Also, be sure that if you plan to run this code in the development environment that you name the directory where it is located “testbed”.

These days, the most common way of implementing the dynamic calling of VIs in LabVIEW is through the Start Asynchronous Call node. In addition to being efficient, this technique is also very convenient in terms of passing data to the VI that is being called. Because it replicates the VI’s connector pane on the node, all you have to do is wire to terminals. However, this convenience comes at a price. For this type of call to work you have to know ahead of time what the connector pane of the VI being called looks like. This constraint can be a problem because it is not uncommon for situations to arise where you are wanting to dynamically call code the connector pane of which varies, is irrelevant (because no data is being passed), or is unknown. As you should by now be coming to expect, LabVIEW has you covered for those situations as well.
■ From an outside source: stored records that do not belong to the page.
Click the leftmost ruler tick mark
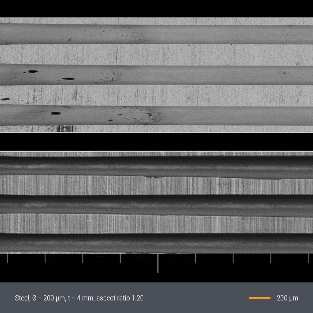313x313 pixels. tap(7, 258)
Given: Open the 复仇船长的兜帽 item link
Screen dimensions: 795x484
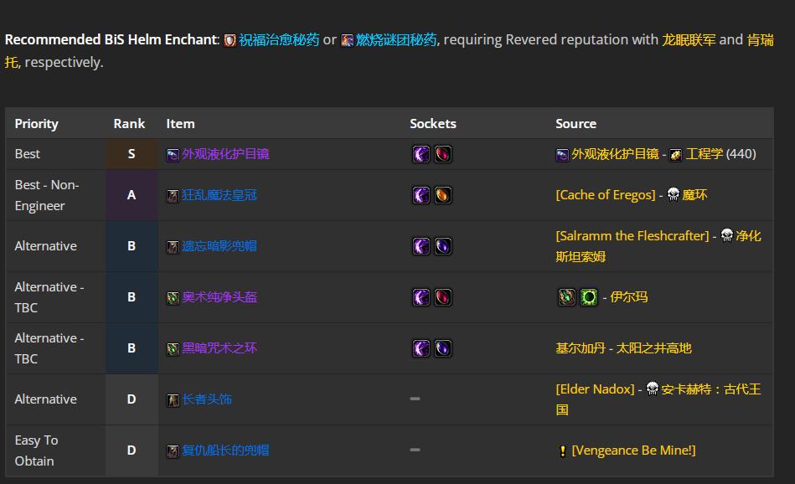Looking at the screenshot, I should pyautogui.click(x=225, y=451).

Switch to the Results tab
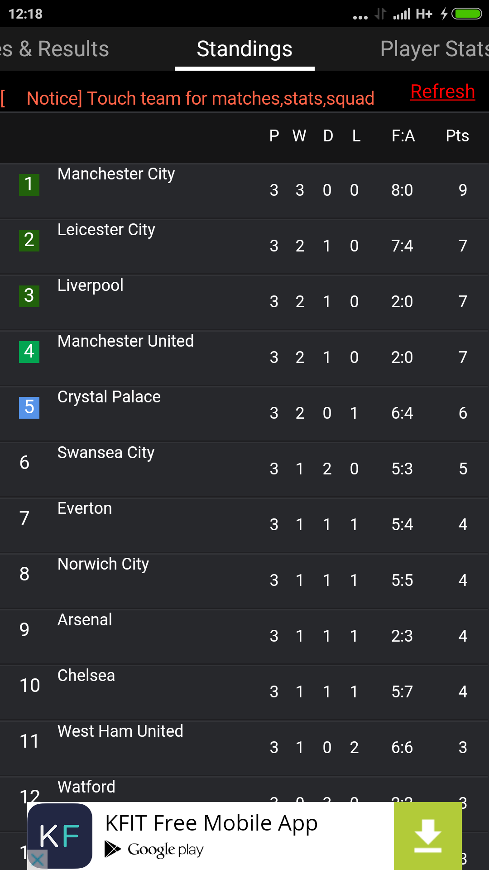click(54, 49)
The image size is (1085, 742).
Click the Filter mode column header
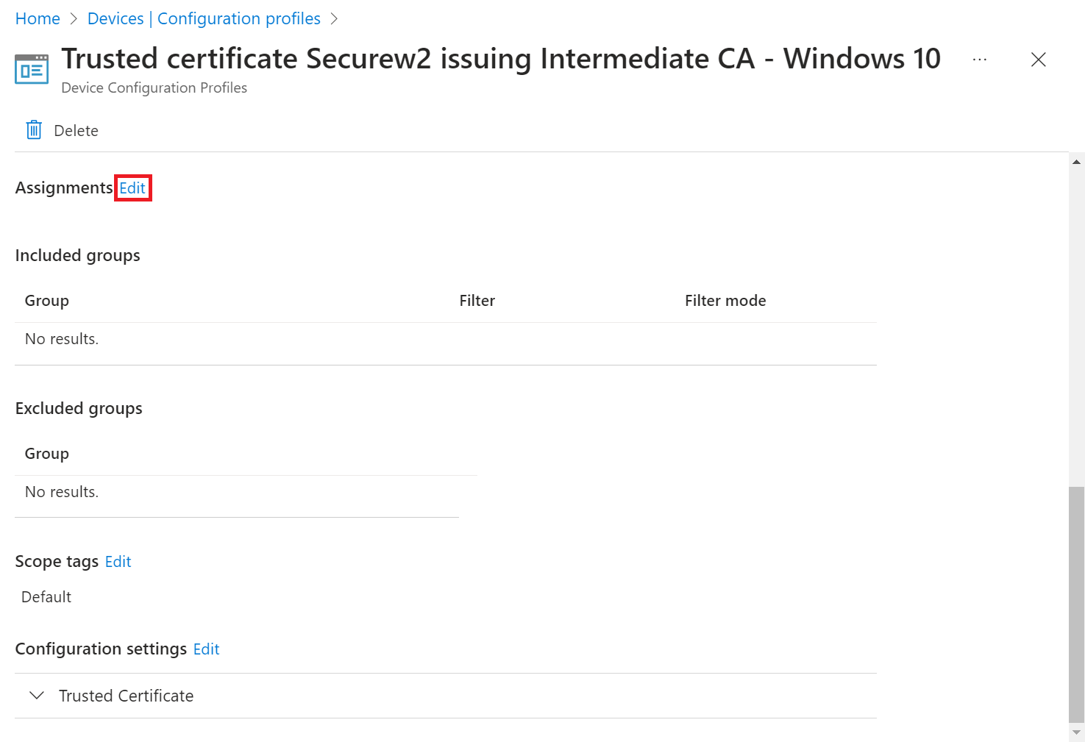pyautogui.click(x=725, y=301)
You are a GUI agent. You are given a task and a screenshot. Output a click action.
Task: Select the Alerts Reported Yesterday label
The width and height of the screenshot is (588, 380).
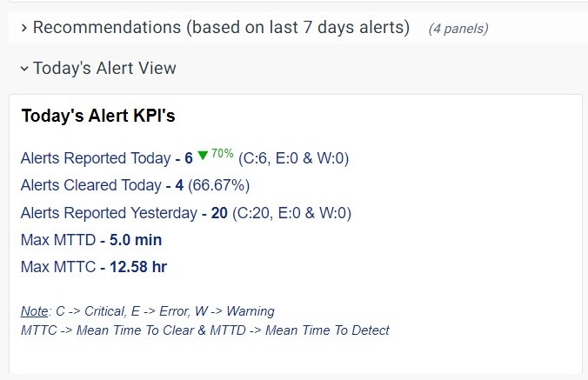pyautogui.click(x=109, y=213)
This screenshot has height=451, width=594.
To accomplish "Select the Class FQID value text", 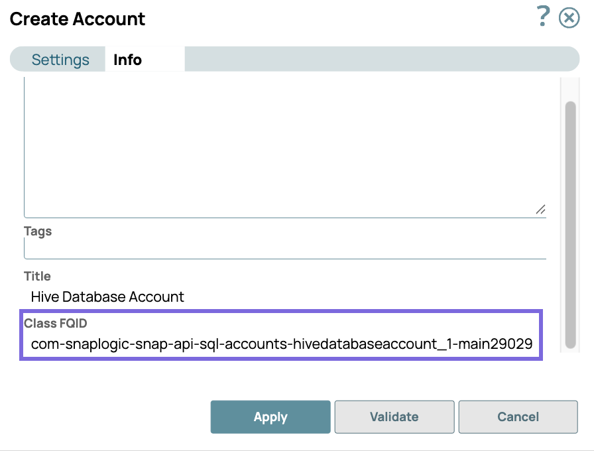I will (x=281, y=344).
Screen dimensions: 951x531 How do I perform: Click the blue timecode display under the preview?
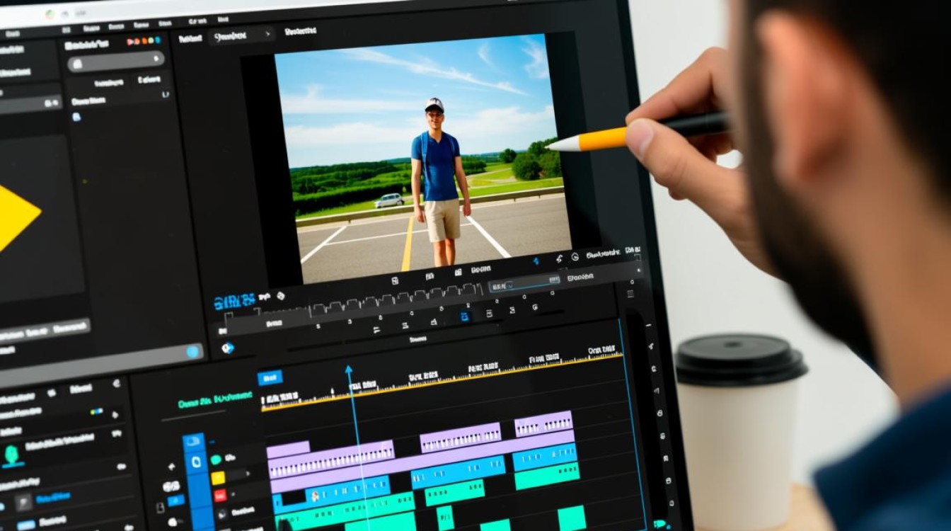pyautogui.click(x=234, y=302)
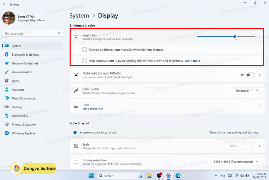Screen dimensions: 269x180
Task: Open the Windows Start menu
Action: (91, 176)
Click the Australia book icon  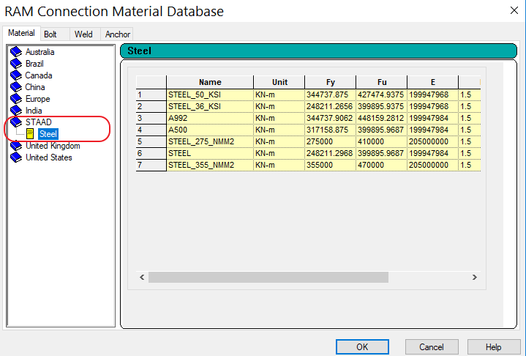pyautogui.click(x=16, y=52)
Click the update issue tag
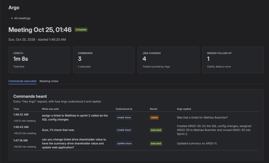This screenshot has width=269, height=163. 124,143
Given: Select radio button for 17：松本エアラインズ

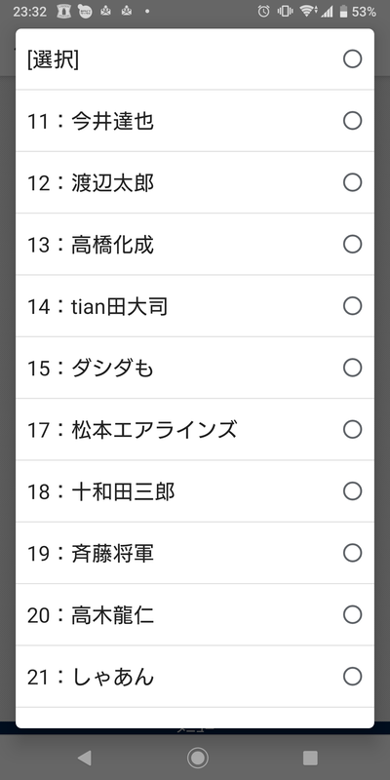Looking at the screenshot, I should [x=352, y=429].
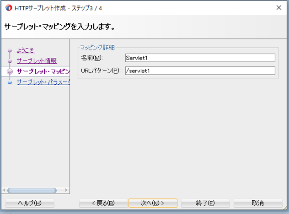Click the URLパターン field containing /servlet1
Image resolution: width=289 pixels, height=214 pixels.
point(200,71)
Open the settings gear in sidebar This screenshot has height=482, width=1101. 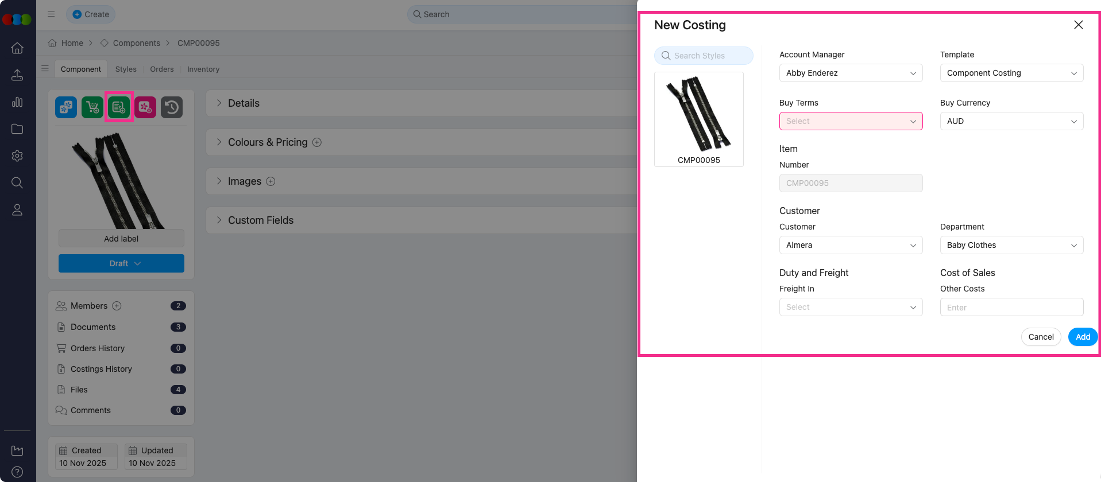tap(17, 156)
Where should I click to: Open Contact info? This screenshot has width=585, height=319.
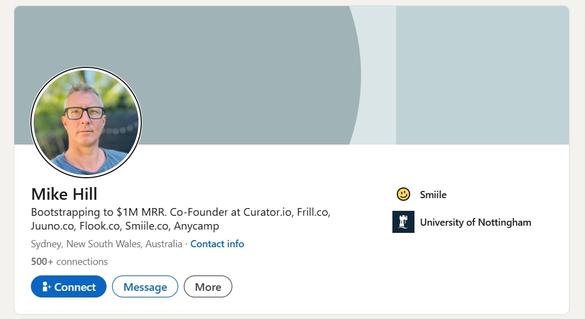coord(217,244)
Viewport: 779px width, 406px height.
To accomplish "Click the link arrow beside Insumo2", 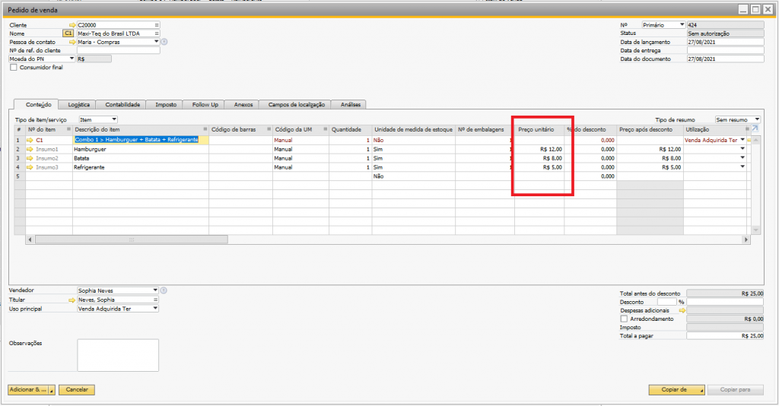I will tap(30, 158).
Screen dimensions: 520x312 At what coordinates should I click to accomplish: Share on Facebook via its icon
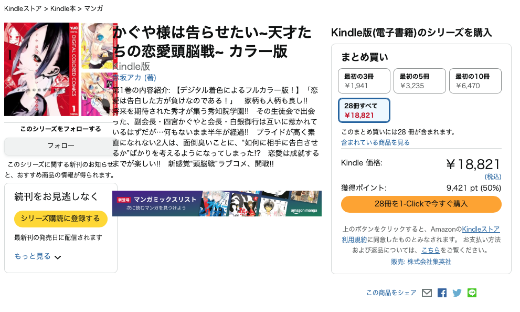click(x=442, y=293)
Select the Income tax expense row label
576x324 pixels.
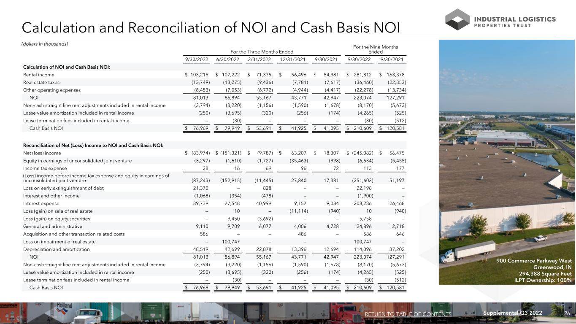(x=41, y=168)
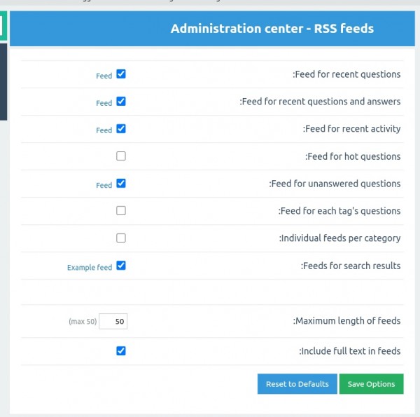Click the green Save Options button

[371, 384]
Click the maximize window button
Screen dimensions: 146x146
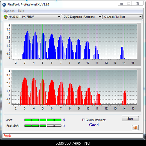click(129, 4)
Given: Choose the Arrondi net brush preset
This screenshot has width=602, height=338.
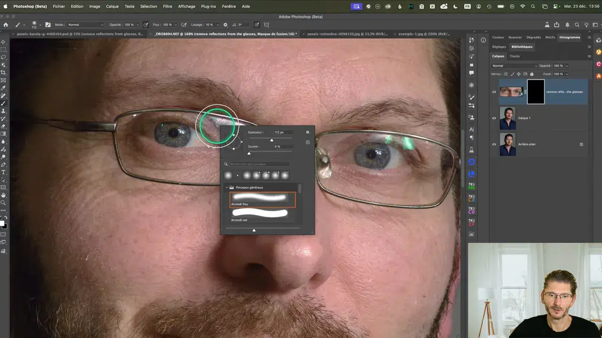Looking at the screenshot, I should click(x=260, y=214).
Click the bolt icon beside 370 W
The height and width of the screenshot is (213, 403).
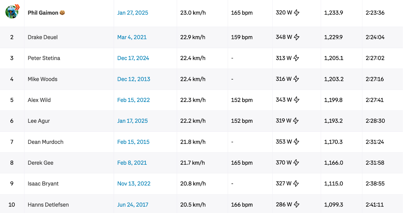coord(297,163)
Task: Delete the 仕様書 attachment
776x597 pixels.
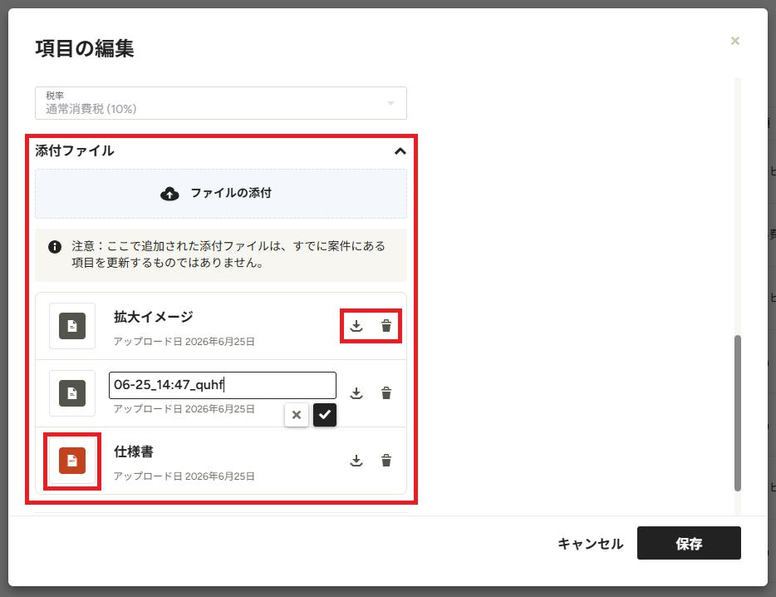Action: 386,461
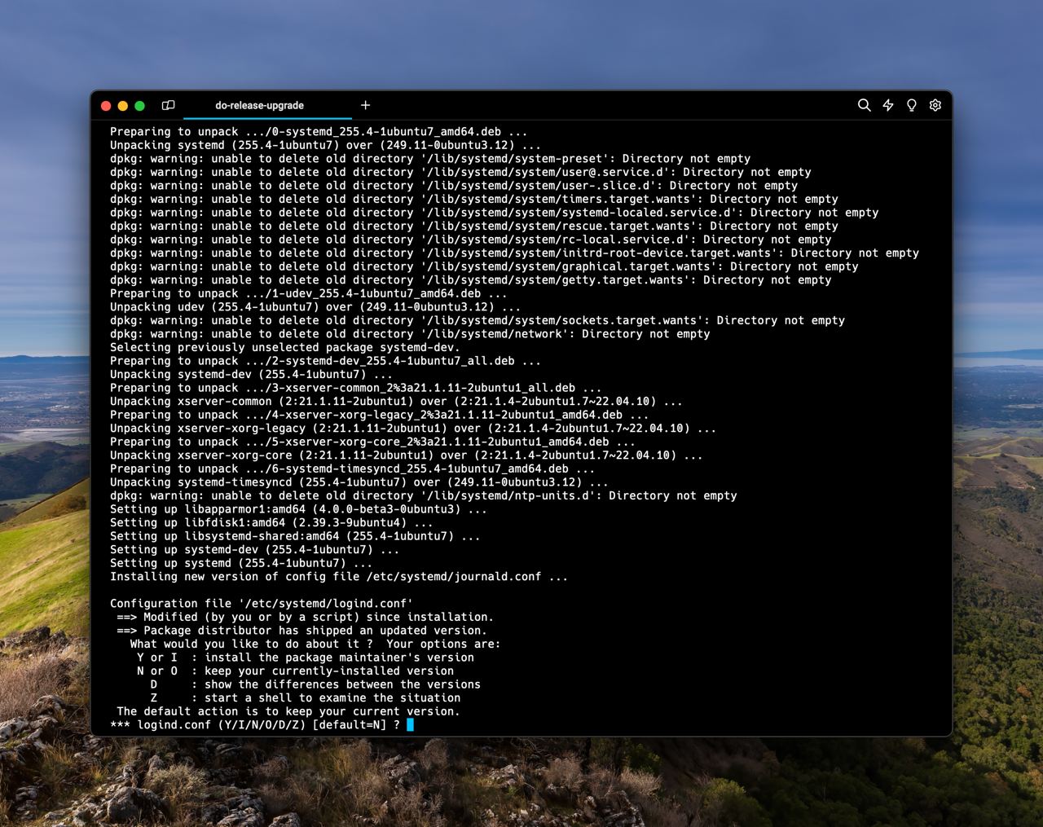Click the 'Y or I' install maintainer's version line
Image resolution: width=1043 pixels, height=827 pixels.
pos(305,658)
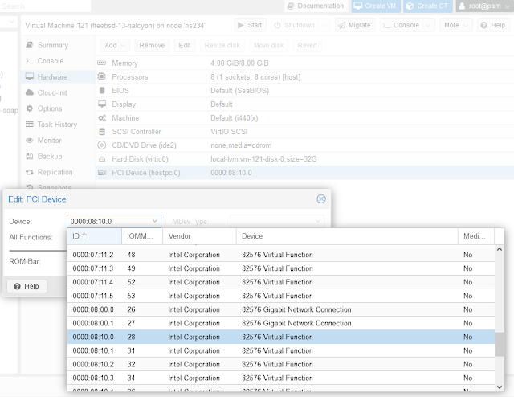The height and width of the screenshot is (397, 514).
Task: Open the Summary tab in sidebar
Action: click(52, 45)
Where There’s a Will, There’s a Way Method

Over the years as LabVIEW developed as a language, its inherent object orientation began to become more obvious. For example, when VI Server was introduced it provided a very structured way of interacting with various objects within LabVIEW, as well as LabVIEW itself. With VI Server you can control where things appear on the front panel, how they look and even how LabVIEW itself operates. Although it didn’t reach its full expression until the Scripting API was released, the potential even existed to create LabVIEW code that wrote LabVIEW code.

We won’t be needing anything that complex, however, to accomplish our goal of dynamically launching a VI where we don’t have advance knowledge of its connector pane. In fact the part of VI Server that we will be looking at here is one of the oldest and most stable — the VI object interface. Just as you can get references to front panel controls, indicators and decorations, you can also get references to VIs as a whole.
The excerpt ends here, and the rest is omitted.